5. Multi-label deep learning with scikit-multilearn¶
Deep learning methods have expanded in the python community with many tutorials on performing classification using neural networks, however few out-of-the-box solutions exist for multi-label classification with deep learning, scikit-multilearn allows you to deploy single-class and multi-class DNNs to solve multi-label problems via problem transformation methods. Two main deep learning frameworks exist for Python: keras and pytorch, you will learn how to use any of them for multi-label problems with scikit-multilearn. Let’s start with loading some data.
In [1]:
import numpy
import sklearn.metrics as metrics
from skmultilearn.dataset import load_dataset
X_train, y_train, feature_names, label_names = load_dataset('emotions', 'train')
X_test, y_test, _, _ = load_dataset('emotions', 'test')
emotions:train - exists, not redownloading
emotions:test - exists, not redownloading
5.1. Keras¶
Keras is a neural network library that supports multiple backends, most notably the well-established tensorflow, but also the popular on Windows: CNTK, as scikit-multilearn supports both Windows, Linux and MacOSX, you can you a backend of choice, as described in the backend selection tutorial.
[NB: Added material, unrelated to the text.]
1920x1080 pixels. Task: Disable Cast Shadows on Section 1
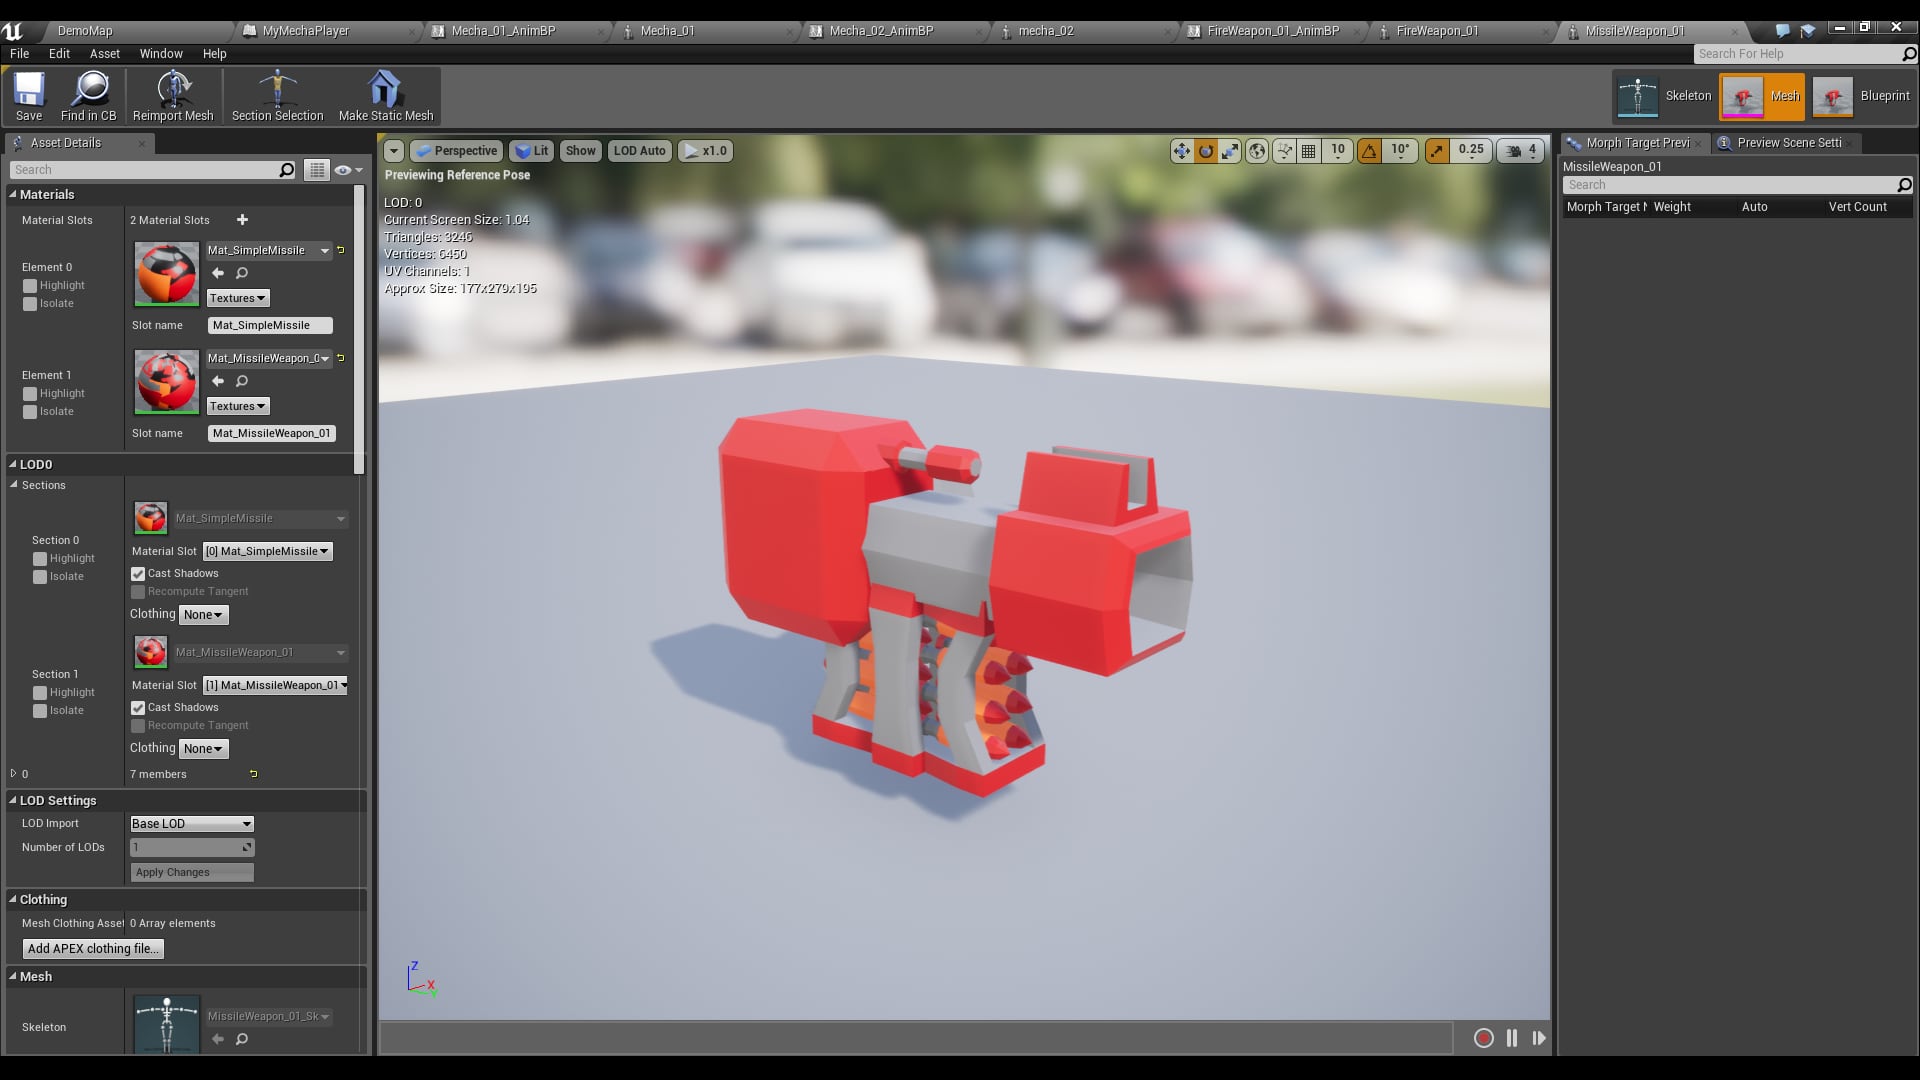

To install Keras run:
pip install -U keras
5.1.1. Single-class Keras classifier¶
We train a two-layer neural network using Keras and tensortflow as backend (feel free to use others), the network is fairly simple 12 x 8 RELU that finish with a sigmoid activator optimized via binary cross entropy. This is a case from the Keras example page. Note that the model creation function must create a model that accepts an input dimension and outpus a relevant output dimension. The Keras wrapper from scikit-multilearn will pass relevant dimensions upon fitting.
In [2]:
from keras.models import Sequential
from keras.layers import Dense
def create_model_single_class(input_dim, output_dim):
# create model
model = Sequential()
model.add(Dense(12, input_dim=input_dim, activation='relu'))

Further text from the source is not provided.